> **Extrait**:
= = = =
En interrogeant la musique à travers un large champ de recherche, qui va des théories psychanalytiques au bouclage du temps dans un parcours « proto-narratif » tel que la biologie contemporaine en relève les traces dans le fonctionnement cérébral, Michel Imberty a ouvert un espace considérable à l'interprétation des faits musicaux, et ses écrits interrogent aussi bien le musicologue et l'analyste de la musique que le psychologue ou le philosophe qui s'intéresse à la manière dont l'être humain donne sens à la temporalité. Ce colloque, intitulé « Michel Imberty, la psychologie de la musique au delà des sciences cognitives » se propose d’accueillir les contributions de chercheurs qui ont été à un moment ou à un autre de leur parcours, marqués par cette pensée qui fait entendre le fait musical sous un angle radicalement renouvelé.
= = = =
> **Données fournies**:
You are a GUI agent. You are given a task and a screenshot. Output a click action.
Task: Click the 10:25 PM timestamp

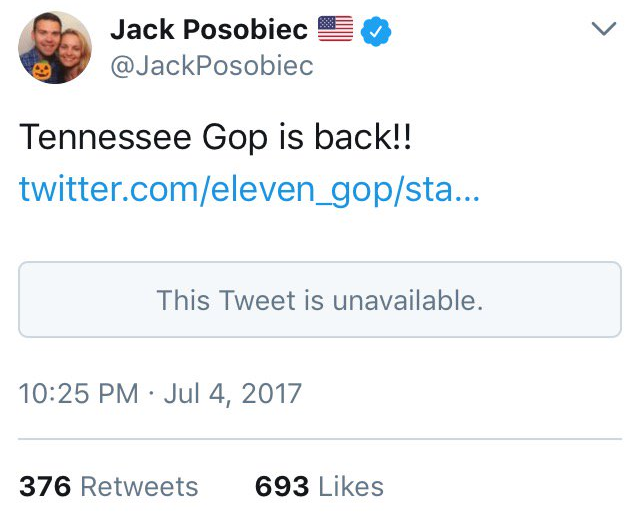pyautogui.click(x=78, y=392)
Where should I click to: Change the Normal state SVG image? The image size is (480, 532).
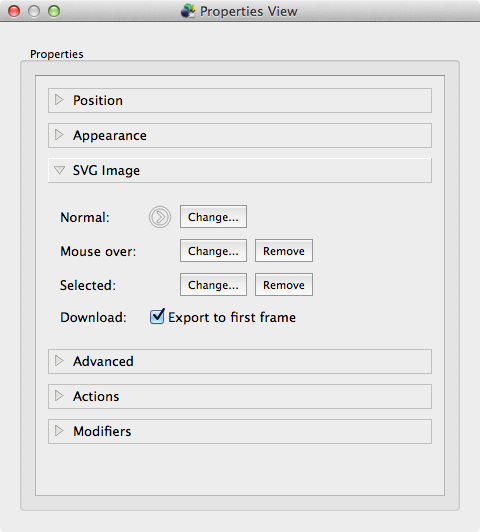point(213,216)
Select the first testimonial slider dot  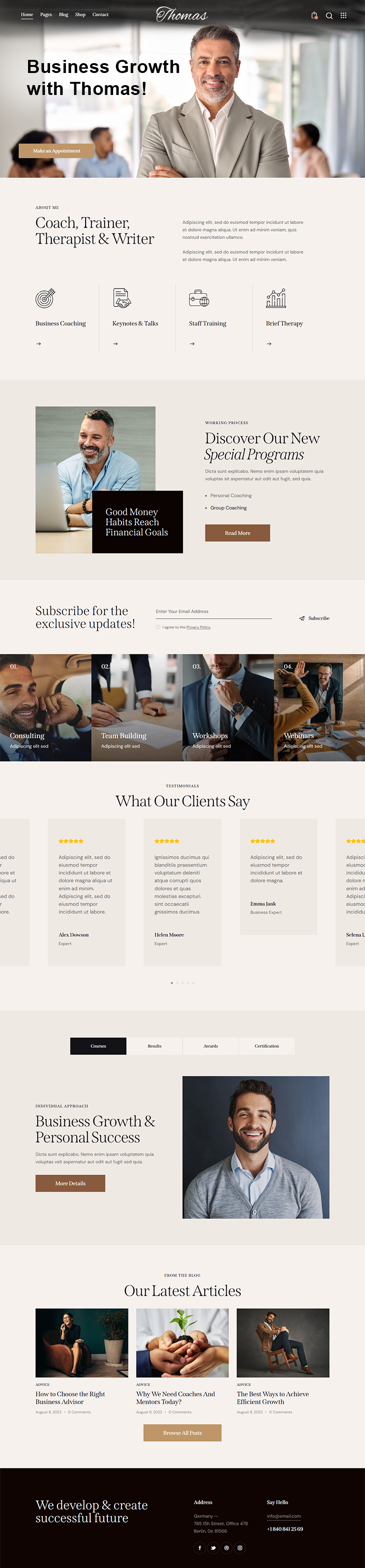point(172,983)
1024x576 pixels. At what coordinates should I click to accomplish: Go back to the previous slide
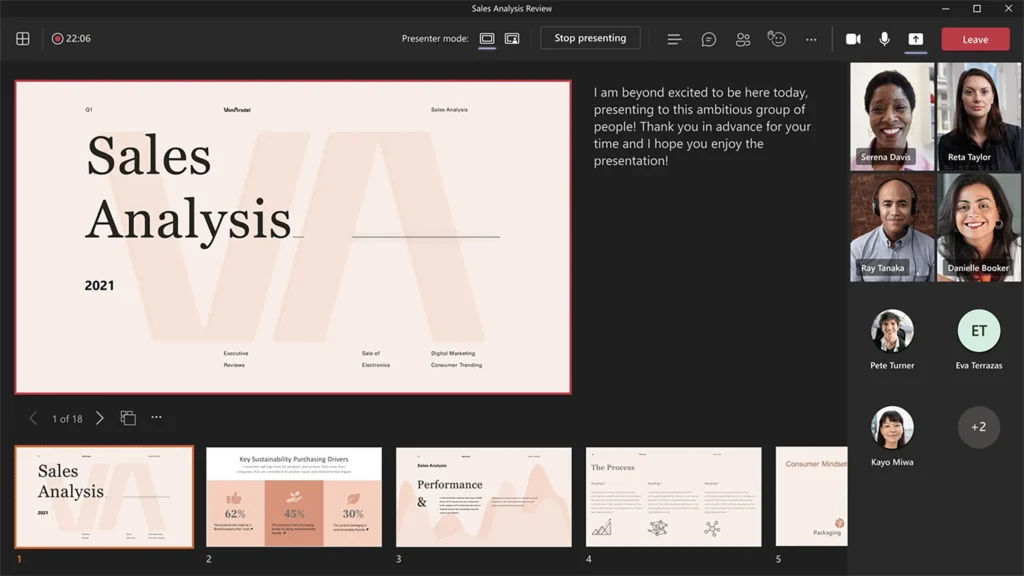31,418
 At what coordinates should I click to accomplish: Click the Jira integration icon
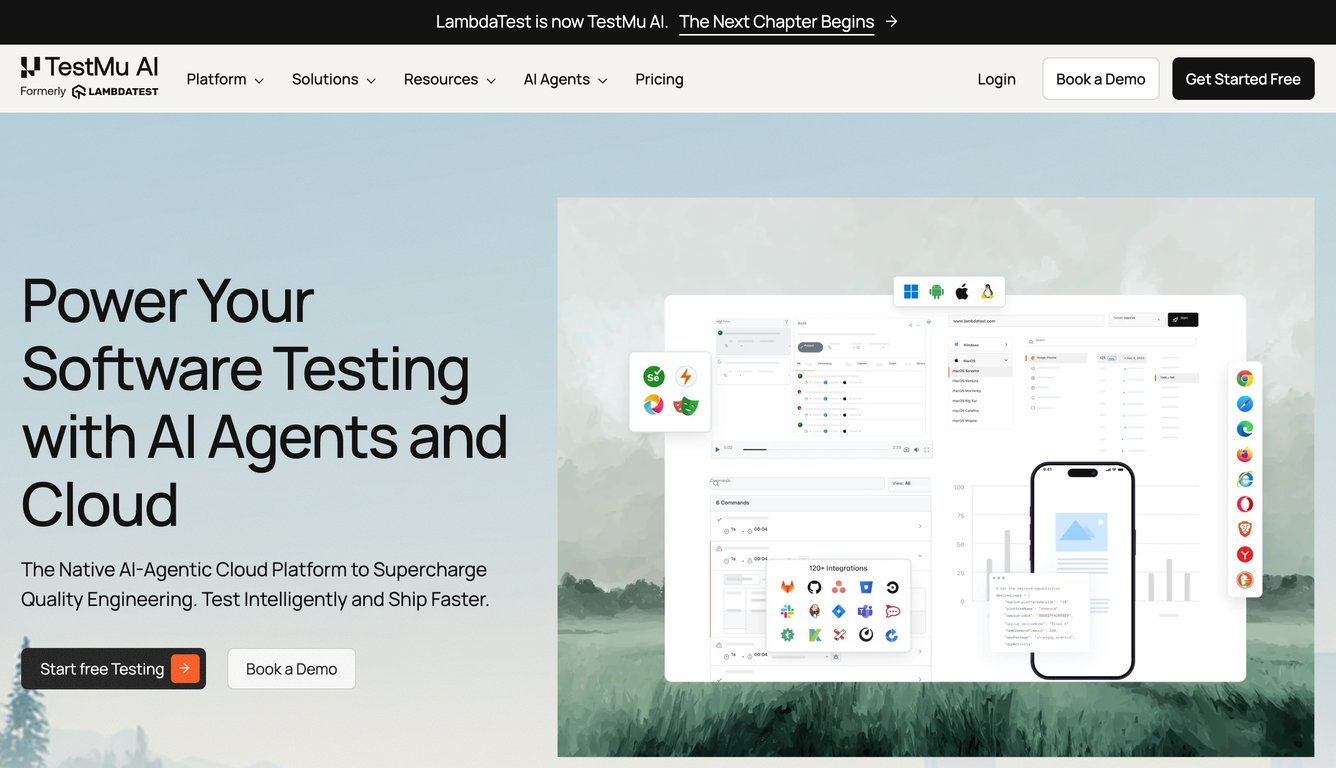coord(839,611)
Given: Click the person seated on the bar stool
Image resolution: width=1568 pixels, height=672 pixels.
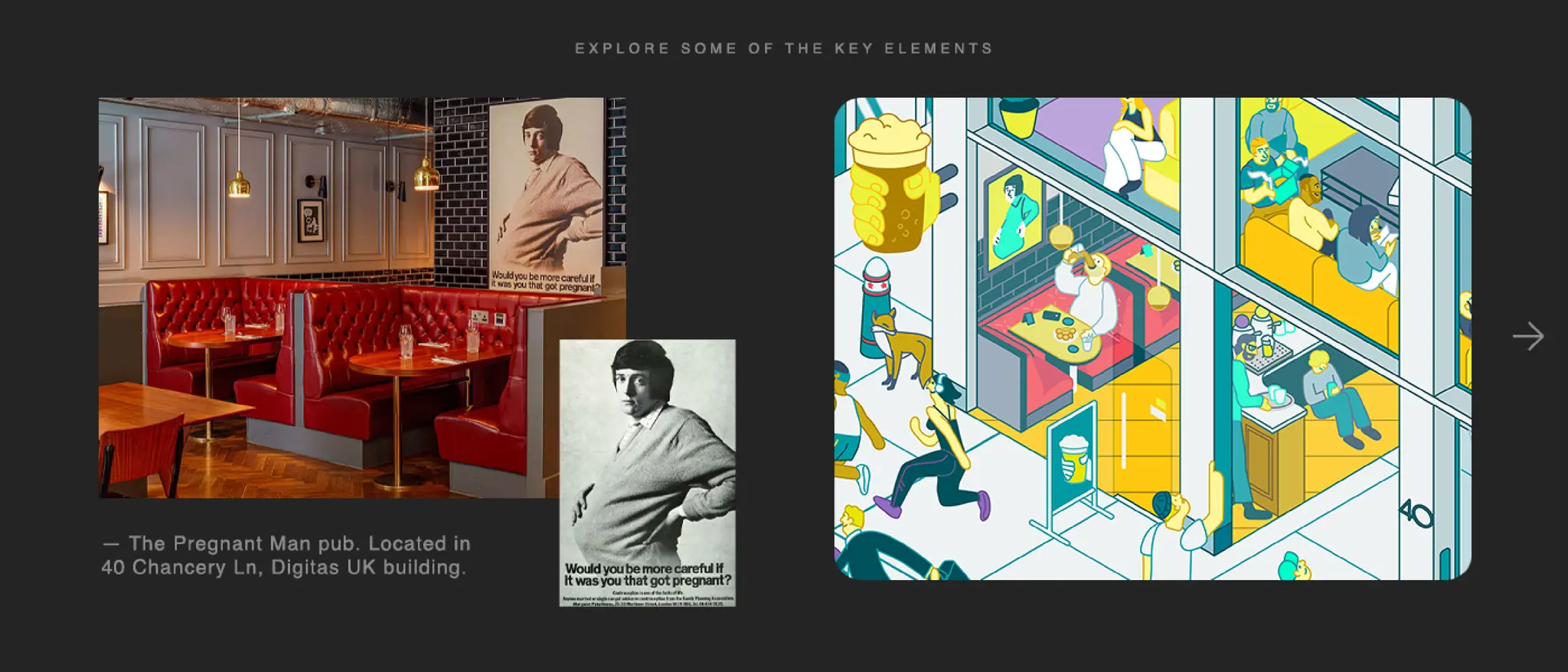Looking at the screenshot, I should 1338,398.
= = = =
> **Consigne**: Dans l'extrait consacré à Michel Imberty, reproduisez à l'identique le passage qui va de « En interrogeant la » jusqu'à « angle radicalement renouvelé. ». Les entrées ci-dessus ne sont d'aucune utilité ici.

> **Réponse attendue**:
En interrogeant la musique à travers un large champ de recherche, qui va des théories psychanalytiques au bouclage du temps dans un parcours « proto-narratif » tel que la biologie contemporaine en relève les traces dans le fonctionnement cérébral, Michel Imberty a ouvert un espace considérable à l'interprétation des faits musicaux, et ses écrits interrogent aussi bien le musicologue et l'analyste de la musique que le psychologue ou le philosophe qui s'intéresse à la manière dont l'être humain donne sens à la temporalité. Ce colloque, intitulé « Michel Imberty, la psychologie de la musique au delà des sciences cognitives » se propose d’accueillir les contributions de chercheurs qui ont été à un moment ou à un autre de leur parcours, marqués par cette pensée qui fait entendre le fait musical sous un angle radicalement renouvelé.